◆ **Description of the task**
Taking the line with "13 (758, 321)" as the first and the line with "cinabre x men's accessories (75, 1587)" as the last, set down exactly every line in that range from the entries below, and no more.

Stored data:

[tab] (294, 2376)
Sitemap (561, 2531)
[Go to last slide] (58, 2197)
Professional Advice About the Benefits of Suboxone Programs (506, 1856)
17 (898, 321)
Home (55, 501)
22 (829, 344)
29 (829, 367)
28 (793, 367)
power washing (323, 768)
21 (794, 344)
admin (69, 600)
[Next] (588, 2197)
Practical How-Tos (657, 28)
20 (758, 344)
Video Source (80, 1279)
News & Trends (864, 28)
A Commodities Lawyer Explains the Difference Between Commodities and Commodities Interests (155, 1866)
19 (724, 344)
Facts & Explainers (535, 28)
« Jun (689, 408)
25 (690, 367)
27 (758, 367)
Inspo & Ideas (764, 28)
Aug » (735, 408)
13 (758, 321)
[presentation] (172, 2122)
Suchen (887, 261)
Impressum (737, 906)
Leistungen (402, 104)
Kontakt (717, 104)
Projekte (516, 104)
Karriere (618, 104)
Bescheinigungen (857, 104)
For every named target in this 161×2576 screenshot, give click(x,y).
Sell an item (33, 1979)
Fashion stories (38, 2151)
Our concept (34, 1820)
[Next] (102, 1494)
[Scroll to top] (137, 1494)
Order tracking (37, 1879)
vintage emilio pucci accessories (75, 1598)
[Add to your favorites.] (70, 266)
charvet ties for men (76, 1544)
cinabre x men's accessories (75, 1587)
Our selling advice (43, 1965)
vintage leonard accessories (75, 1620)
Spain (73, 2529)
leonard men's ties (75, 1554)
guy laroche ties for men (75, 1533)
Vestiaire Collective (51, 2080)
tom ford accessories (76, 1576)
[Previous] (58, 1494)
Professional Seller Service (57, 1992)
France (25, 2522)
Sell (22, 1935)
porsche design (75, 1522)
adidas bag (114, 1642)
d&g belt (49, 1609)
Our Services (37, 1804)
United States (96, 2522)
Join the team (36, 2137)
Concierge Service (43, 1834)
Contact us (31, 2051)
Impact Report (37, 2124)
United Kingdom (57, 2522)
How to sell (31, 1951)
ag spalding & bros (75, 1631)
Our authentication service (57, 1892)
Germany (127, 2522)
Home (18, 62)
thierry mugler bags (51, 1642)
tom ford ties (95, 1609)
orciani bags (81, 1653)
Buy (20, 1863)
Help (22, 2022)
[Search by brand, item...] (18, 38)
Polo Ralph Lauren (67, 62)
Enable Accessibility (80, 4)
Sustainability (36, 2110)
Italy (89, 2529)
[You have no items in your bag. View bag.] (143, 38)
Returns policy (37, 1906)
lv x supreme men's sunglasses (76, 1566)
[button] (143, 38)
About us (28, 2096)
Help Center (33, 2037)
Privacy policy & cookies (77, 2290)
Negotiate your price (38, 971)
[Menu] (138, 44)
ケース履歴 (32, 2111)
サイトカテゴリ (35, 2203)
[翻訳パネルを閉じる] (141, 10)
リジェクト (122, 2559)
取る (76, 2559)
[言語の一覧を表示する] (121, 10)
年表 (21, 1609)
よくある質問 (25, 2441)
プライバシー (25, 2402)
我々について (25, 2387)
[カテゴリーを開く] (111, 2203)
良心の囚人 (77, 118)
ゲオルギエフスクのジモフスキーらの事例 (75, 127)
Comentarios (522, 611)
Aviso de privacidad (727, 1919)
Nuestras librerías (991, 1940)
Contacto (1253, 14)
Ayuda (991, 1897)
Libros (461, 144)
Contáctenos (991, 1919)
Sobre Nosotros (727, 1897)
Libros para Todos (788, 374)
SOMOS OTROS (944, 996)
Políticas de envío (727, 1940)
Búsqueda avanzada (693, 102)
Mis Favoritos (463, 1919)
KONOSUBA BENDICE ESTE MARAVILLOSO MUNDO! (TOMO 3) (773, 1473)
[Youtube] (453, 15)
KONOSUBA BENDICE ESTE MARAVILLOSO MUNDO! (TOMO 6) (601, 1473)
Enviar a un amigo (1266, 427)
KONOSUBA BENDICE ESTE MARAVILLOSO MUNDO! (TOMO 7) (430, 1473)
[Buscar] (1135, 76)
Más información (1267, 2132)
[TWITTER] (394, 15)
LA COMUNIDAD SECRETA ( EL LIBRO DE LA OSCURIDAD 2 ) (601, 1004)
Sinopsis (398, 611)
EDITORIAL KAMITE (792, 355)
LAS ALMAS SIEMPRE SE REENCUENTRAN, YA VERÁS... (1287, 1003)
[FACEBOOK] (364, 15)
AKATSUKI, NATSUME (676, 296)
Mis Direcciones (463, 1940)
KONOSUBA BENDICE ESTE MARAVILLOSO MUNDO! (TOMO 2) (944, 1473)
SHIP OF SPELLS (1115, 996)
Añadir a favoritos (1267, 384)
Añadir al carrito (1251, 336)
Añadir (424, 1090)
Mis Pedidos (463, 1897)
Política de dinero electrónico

◆ **Answer section**
13 (758, 321)
[presentation] (172, 2122)
Suchen (887, 261)
Impressum (737, 906)
Leistungen (402, 104)
Kontakt (717, 104)
Projekte (516, 104)
Karriere (618, 104)
Bescheinigungen (857, 104)
For every named target in this 161×2576 screenshot, give click(x,y).
Sell an item (33, 1979)
Fashion stories (38, 2151)
Our concept (34, 1820)
[Next] (102, 1494)
[Scroll to top] (137, 1494)
Order tracking (37, 1879)
vintage emilio pucci accessories (75, 1598)
[Add to your favorites.] (70, 266)
charvet ties for men (76, 1544)
cinabre x men's accessories (75, 1587)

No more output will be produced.